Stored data
<<<<

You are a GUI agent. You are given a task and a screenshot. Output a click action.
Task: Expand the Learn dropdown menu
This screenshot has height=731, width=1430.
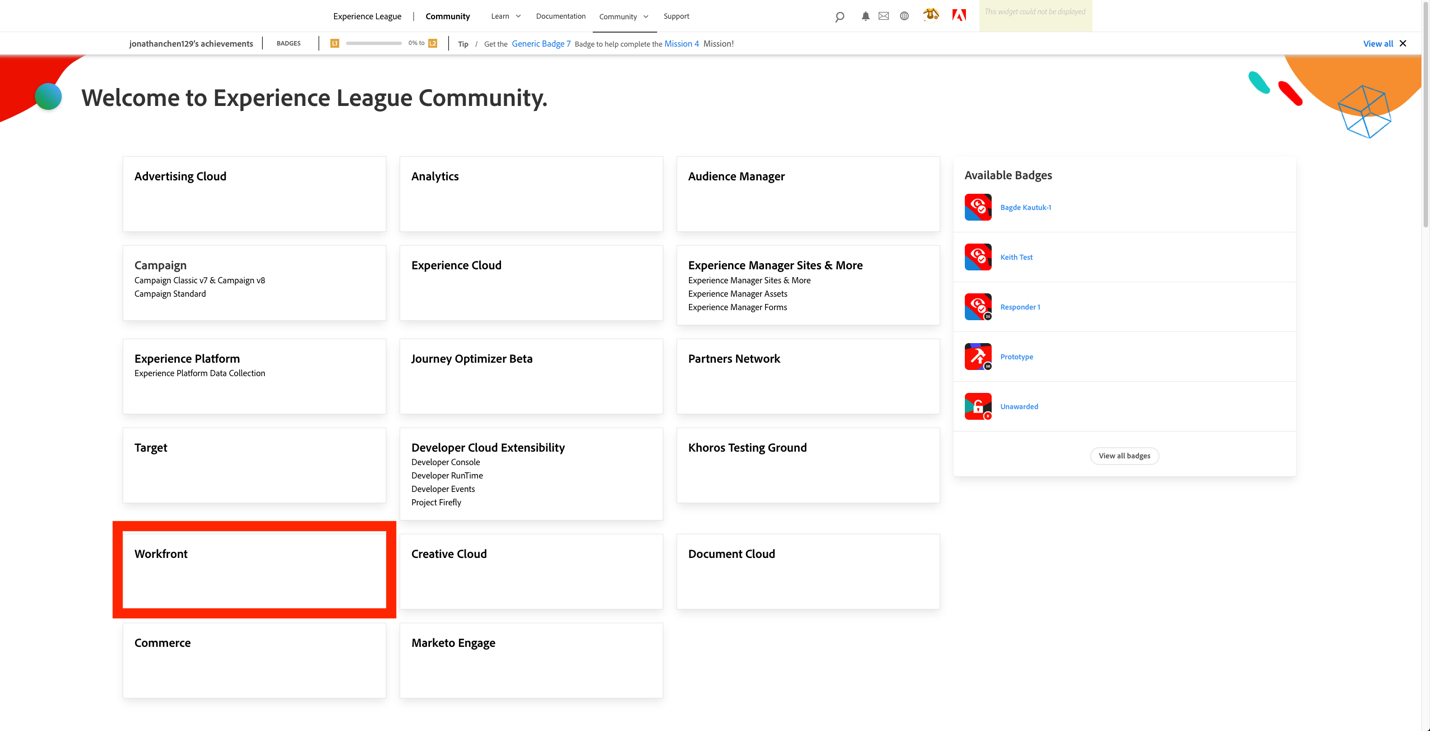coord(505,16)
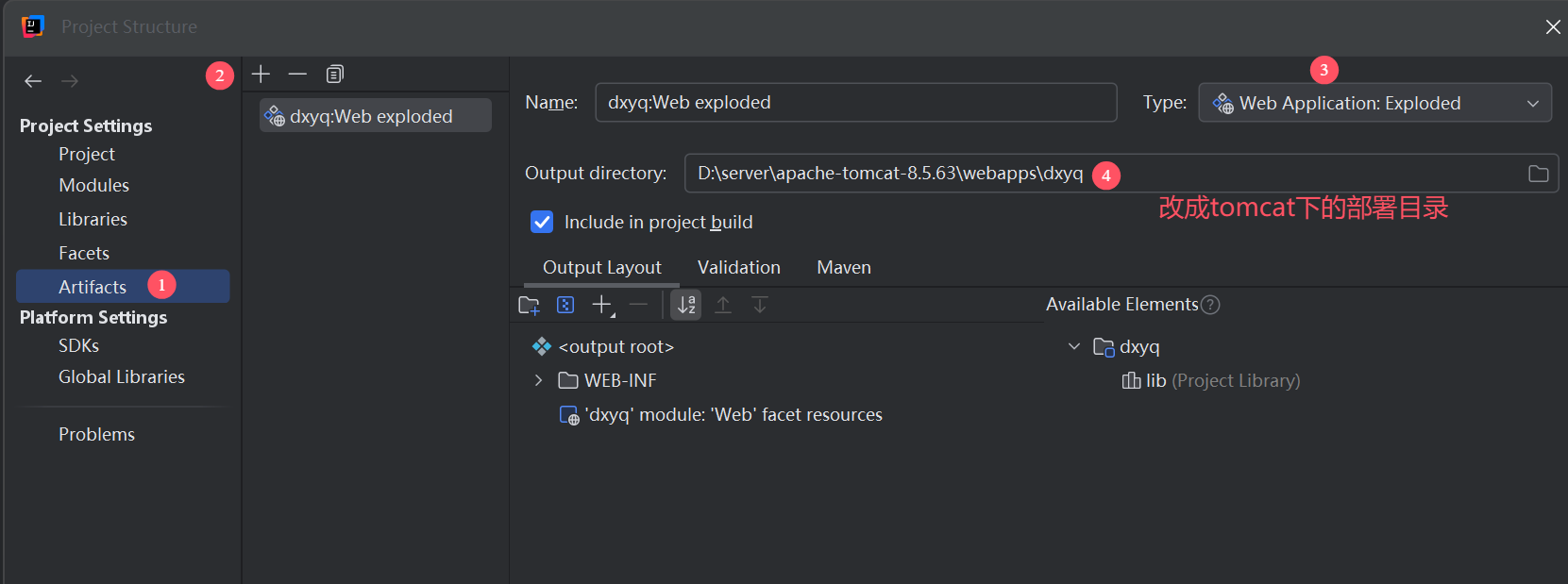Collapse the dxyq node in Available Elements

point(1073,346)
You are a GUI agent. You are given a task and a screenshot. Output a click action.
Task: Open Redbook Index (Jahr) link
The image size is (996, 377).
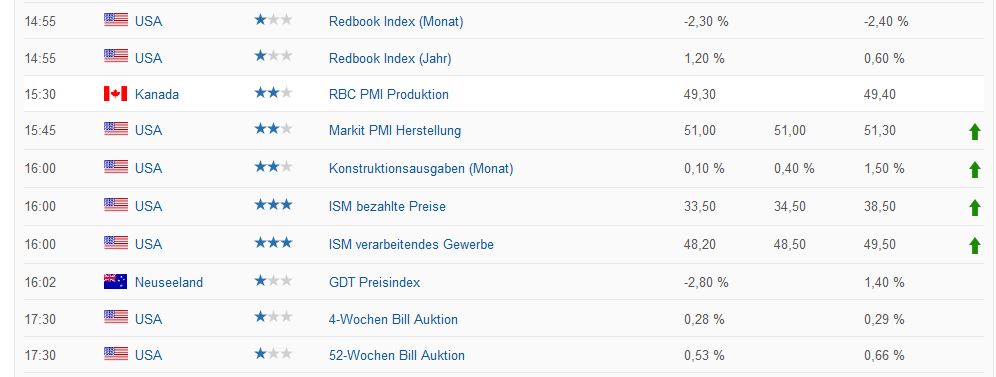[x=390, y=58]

>>>>

## PROMPT
Each line from the one containing "Task: Expand the Learn dropdown menu" through the last line above should be retyped exactly, and no other line. Any picture is to be left out.

## RESULT OF THE TASK
Task: Expand the Learn dropdown menu
This screenshot has height=731, width=1430.
coord(505,16)
Collapse the dxyq node in Available Elements

point(1073,346)
You are a GUI agent. You are given a task and a screenshot. Output a click action.
Task: Open Redbook Index (Jahr) link
The image size is (996, 377).
[x=390, y=58]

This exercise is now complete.